The new crochet look is built for social media

Part of crochet’s teen appeal is that it now looks like fashion, not just craft. Younger Singaporeans are making pieces that line up with the wider slow-fashion conversation, choosing trendier projects such as mini skirts, crop tops, plushies, bags and clothes instead of only shawls or vintage-style items. The result is a craft that can signal taste as clearly as technique.

That visual edge travels well online, where handmade uniqueness is a major currency. A 2023 Singapore feature said crochet popularity had “skyrocketed” since the pandemic, driven by cosier clothing and the appeal of pieces that feel personal rather than mass-produced. In that same climate, Singapore crochet creator Hayley Sim had more than 27,000 Instagram followers by June 2022 and had sold a crochet bag for S$333, proof that handmade work can carry both cultural value and real market value.

The platform effect matters because crochet is highly postable. A finished plushie, bag or top reads quickly in a feed, and the making process itself offers plenty of satisfying visual moments. For a generation that lives online, crochet is one of the rare hobbies where the process and the outcome both perform well.

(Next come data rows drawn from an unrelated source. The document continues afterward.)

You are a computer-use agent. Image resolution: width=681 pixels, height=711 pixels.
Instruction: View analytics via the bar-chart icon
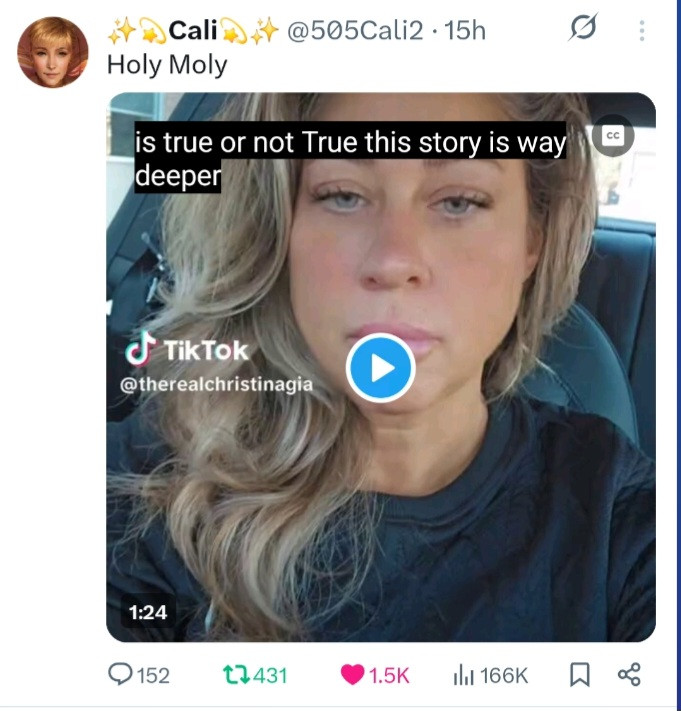(x=462, y=675)
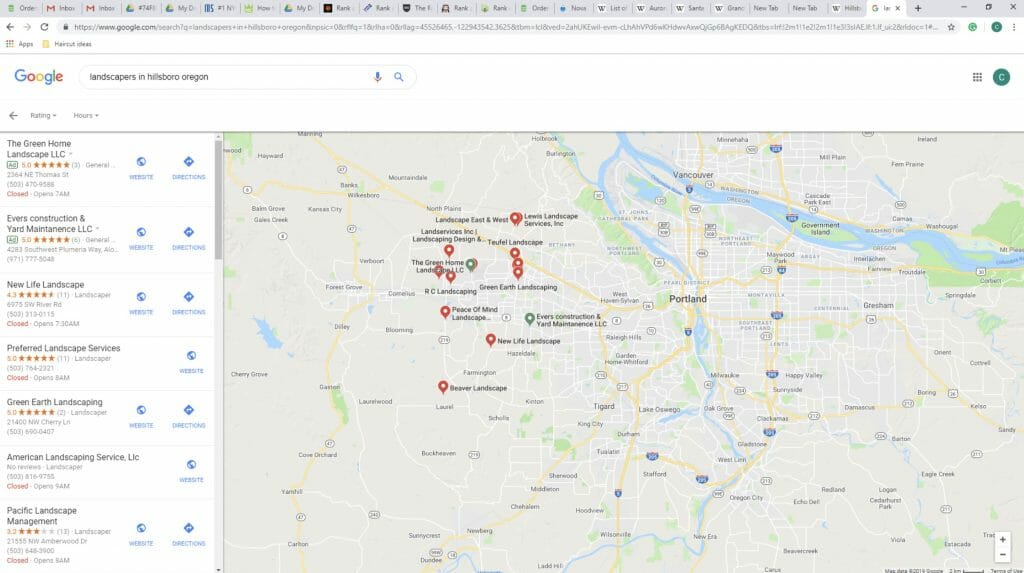Viewport: 1024px width, 573px height.
Task: Open the Google apps grid
Action: pyautogui.click(x=977, y=77)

Why crochet feels more versatile than knitting

One reason crochet is winning over young makers is structure. The craft is more versatile than knitting for 3D shapes, which makes it especially suited to the kinds of objects teens actually want to make now: plushies, bags and clothes with shape, texture and personality. That flexibility helps explain why the trend keeps reaching into different corners of youth style.

It also changes what counts as a “starter project.” A beginner is not boxed into a scarf or blanket. A first project might be a tiny stuffed toy, a simple bag, a doll accessory or a small wearable that feels immediately useful or giftable. That broader utility is a big part of why crochet has become so sticky for younger makers.

A community that survived the pandemic

The social side is just as important as the craft itself. Jassandra Nay, who owns Memo’s Art House, says crochet had little presence in Singapore 12 years ago, but Covid-19 helped popularize it and create a lasting community of “pandemic crocheters.” That phrase captures something important: this is not only a revival, but a new local culture built by people who found the craft together at the same time.

Once a hobby becomes communal, it changes shape. Patterns get shared, finished pieces get traded online, and inspiration starts circulating between makers instead of flowing in from one direction. Crochet becomes less about solitary making and more about belonging, which is exactly why it has kept momentum after the lockdown years.

Singapore’s teen crochet scene now sits at the intersection of therapy, fashion and friendship. It is cheap enough to start, flexible enough to evolve and visual enough to live online, which makes it feel less like a throwback and more like a practical craft language for Gen Z.